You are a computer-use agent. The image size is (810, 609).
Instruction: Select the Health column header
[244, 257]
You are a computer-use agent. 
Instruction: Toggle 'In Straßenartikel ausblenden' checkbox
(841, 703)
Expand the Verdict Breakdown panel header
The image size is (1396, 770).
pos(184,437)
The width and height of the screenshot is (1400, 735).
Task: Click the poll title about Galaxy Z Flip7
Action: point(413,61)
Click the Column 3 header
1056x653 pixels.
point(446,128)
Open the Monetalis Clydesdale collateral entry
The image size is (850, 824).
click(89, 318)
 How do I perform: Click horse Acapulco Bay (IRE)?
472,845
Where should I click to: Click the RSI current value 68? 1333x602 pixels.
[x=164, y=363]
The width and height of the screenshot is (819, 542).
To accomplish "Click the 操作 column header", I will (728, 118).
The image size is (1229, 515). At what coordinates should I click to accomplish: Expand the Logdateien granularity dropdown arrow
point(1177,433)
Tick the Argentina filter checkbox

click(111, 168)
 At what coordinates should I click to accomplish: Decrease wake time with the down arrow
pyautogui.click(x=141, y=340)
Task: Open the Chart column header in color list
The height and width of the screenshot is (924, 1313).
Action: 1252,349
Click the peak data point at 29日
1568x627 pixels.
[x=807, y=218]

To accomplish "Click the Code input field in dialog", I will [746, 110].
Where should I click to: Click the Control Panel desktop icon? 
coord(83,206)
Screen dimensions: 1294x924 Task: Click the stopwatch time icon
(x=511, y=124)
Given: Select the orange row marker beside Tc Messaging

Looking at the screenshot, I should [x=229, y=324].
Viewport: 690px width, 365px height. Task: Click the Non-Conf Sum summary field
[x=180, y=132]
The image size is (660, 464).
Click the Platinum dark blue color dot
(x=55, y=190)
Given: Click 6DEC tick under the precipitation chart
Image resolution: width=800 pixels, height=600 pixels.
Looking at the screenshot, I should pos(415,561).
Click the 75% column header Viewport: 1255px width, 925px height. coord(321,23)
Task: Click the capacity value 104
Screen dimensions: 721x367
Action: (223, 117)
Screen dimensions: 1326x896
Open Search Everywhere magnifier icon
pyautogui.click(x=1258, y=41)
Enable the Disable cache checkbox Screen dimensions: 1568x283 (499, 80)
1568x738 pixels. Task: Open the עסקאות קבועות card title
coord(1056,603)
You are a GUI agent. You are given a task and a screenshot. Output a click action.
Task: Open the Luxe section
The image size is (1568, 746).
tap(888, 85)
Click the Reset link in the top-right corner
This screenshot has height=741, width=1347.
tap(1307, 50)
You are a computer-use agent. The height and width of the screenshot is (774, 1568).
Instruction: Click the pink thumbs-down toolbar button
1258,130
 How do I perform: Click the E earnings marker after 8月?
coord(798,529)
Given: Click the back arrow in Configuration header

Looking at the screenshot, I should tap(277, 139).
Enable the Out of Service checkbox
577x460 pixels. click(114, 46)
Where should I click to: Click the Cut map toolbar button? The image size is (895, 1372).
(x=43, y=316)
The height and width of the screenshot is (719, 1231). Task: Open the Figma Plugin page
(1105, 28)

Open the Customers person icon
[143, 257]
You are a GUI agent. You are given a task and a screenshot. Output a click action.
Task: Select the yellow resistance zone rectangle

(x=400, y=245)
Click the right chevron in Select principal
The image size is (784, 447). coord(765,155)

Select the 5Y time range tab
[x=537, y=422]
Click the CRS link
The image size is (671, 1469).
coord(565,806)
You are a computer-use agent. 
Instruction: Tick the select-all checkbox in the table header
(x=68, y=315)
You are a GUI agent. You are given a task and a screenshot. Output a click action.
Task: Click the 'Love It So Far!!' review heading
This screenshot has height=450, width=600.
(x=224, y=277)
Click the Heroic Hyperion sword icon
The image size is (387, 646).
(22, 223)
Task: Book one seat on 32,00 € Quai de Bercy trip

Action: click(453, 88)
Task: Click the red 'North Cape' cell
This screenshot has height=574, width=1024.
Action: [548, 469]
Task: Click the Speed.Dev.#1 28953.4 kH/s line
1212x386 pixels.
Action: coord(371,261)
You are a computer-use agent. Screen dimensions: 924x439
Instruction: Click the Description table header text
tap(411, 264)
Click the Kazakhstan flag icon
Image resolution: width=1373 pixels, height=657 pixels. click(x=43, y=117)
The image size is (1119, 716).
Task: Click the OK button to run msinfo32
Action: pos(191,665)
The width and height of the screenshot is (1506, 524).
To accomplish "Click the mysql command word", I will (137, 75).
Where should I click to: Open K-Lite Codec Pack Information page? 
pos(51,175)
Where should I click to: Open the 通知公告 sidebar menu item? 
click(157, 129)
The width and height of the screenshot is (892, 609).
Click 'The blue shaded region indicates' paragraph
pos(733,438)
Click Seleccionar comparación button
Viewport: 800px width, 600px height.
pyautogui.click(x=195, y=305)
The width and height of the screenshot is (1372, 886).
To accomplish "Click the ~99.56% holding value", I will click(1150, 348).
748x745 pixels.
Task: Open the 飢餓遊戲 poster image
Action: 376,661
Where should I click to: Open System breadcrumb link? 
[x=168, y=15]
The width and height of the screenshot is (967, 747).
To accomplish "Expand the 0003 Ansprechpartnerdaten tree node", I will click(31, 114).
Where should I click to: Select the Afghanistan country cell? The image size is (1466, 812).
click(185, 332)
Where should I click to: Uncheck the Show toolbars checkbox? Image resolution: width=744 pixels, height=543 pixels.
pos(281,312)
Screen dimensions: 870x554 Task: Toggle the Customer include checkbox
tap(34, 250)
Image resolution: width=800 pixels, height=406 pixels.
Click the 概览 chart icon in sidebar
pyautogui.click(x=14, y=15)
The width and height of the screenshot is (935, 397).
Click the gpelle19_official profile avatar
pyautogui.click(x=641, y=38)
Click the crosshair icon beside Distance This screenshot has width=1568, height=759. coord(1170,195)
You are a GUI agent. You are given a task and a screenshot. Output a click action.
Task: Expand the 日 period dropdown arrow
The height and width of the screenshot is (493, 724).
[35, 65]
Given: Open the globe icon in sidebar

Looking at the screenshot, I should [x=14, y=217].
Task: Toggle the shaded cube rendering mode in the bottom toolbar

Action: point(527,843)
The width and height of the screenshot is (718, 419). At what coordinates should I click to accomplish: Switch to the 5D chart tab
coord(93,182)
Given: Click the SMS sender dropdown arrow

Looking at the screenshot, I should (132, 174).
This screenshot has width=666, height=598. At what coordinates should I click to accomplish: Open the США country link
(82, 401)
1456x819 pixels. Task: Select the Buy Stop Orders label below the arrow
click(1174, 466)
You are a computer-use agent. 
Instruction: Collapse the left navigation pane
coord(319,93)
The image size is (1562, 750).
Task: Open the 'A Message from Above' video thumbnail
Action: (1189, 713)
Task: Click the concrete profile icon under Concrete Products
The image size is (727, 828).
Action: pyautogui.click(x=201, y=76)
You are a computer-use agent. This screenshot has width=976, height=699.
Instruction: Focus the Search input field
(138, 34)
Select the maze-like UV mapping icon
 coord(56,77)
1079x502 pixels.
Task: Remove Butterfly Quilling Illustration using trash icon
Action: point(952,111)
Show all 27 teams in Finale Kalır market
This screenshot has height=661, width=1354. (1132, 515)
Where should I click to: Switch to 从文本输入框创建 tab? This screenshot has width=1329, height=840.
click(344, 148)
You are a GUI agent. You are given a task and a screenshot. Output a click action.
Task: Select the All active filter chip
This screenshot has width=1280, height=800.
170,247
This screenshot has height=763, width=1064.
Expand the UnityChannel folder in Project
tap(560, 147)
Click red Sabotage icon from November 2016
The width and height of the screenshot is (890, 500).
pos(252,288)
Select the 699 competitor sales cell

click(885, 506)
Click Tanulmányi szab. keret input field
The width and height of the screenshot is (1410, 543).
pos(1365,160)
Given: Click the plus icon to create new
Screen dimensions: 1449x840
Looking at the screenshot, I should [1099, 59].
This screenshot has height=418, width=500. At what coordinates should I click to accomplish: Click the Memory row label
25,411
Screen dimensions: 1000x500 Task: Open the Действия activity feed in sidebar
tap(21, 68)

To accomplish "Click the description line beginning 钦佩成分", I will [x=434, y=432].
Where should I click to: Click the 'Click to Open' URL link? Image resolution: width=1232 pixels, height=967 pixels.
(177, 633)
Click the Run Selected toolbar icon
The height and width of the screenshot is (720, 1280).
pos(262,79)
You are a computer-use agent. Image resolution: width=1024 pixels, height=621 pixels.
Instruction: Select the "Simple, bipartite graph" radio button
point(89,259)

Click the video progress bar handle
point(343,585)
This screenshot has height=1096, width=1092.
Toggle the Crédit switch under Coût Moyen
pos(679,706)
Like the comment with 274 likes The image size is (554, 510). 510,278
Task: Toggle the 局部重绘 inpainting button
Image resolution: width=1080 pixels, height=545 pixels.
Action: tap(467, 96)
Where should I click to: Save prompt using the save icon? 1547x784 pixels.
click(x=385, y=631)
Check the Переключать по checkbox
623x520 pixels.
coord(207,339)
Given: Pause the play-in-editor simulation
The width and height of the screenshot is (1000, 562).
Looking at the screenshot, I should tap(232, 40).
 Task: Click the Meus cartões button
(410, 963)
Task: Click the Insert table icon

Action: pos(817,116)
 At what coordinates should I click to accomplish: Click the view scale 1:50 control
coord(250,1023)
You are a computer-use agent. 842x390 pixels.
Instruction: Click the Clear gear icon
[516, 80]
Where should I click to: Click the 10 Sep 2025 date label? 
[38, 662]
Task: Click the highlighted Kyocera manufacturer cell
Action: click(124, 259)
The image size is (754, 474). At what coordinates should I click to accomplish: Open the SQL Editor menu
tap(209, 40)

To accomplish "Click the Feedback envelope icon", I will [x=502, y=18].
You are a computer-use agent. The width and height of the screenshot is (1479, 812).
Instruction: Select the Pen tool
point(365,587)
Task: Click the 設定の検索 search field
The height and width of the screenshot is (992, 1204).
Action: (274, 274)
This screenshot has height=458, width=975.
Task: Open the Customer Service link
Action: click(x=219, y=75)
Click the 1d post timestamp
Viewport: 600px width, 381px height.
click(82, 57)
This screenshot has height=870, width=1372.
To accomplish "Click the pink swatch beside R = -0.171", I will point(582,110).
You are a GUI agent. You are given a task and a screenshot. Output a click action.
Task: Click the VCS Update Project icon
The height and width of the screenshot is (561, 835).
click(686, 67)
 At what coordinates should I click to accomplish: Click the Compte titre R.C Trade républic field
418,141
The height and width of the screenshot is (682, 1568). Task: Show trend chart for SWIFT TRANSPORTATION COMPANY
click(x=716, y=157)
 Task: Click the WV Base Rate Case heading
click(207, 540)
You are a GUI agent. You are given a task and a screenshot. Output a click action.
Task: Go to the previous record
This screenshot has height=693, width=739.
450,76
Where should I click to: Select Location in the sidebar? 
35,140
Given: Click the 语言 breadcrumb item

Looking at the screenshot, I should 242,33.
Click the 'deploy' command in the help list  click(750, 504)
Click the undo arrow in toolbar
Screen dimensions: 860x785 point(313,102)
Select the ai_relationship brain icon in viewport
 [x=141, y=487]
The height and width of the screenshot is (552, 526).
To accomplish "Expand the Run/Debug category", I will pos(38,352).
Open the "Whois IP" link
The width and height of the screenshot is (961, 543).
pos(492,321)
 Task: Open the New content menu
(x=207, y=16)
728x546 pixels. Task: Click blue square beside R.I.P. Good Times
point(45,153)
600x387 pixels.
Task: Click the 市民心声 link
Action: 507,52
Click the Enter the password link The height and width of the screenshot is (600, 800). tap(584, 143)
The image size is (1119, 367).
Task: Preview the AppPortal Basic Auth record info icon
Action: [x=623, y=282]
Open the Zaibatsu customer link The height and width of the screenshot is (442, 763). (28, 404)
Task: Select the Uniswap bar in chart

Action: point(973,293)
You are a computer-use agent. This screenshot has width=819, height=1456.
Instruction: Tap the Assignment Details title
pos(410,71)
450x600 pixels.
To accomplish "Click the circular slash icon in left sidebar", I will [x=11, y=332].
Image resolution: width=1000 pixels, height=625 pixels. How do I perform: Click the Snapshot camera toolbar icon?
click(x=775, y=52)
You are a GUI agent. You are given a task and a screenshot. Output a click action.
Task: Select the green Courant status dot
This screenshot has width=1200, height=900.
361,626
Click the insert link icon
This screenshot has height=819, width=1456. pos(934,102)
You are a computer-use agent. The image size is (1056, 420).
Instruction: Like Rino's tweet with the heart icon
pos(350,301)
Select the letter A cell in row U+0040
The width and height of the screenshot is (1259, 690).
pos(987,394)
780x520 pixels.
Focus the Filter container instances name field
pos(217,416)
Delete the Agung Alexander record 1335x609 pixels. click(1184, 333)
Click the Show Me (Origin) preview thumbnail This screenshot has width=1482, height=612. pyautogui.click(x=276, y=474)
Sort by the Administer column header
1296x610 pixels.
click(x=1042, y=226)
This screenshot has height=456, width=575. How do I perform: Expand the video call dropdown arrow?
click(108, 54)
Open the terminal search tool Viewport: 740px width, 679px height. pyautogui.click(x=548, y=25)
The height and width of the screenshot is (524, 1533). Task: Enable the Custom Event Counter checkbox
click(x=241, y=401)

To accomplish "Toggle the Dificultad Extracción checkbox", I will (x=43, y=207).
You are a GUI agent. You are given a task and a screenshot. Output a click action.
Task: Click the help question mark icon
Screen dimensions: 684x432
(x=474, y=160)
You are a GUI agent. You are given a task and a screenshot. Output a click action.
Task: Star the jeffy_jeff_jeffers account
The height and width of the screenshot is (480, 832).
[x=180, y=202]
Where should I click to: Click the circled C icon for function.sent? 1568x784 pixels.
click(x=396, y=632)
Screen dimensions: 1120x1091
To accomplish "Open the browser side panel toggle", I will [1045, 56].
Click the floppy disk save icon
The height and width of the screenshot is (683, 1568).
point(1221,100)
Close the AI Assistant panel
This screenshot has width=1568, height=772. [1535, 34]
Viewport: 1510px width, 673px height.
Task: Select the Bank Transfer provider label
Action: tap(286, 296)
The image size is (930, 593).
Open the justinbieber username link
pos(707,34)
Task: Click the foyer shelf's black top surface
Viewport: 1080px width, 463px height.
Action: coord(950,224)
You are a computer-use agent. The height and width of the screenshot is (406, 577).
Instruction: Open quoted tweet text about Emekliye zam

━━━━

— Task to carry out —
Reproduce exactly the lines above from the line with "Open the Zaibatsu" to the line with "Delete the Agung", including both, and add nothing.

— Expected answer —
Open the Zaibatsu customer link The height and width of the screenshot is (442, 763). (28, 404)
Task: Select the Uniswap bar in chart

Action: point(973,293)
You are a computer-use agent. This screenshot has width=819, height=1456.
Instruction: Tap the Assignment Details title
pos(410,71)
450x600 pixels.
To accomplish "Click the circular slash icon in left sidebar", I will [x=11, y=332].
Image resolution: width=1000 pixels, height=625 pixels. How do I perform: Click the Snapshot camera toolbar icon?
click(x=775, y=52)
You are a GUI agent. You are given a task and a screenshot. Output a click action.
Task: Select the green Courant status dot
This screenshot has width=1200, height=900.
361,626
Click the insert link icon
This screenshot has height=819, width=1456. pos(934,102)
You are a computer-use agent. The image size is (1056, 420).
Instruction: Like Rino's tweet with the heart icon
pos(350,301)
Select the letter A cell in row U+0040
The width and height of the screenshot is (1259, 690).
pos(987,394)
780x520 pixels.
Focus the Filter container instances name field
pos(217,416)
Delete the Agung Alexander record 1335x609 pixels. click(1184, 333)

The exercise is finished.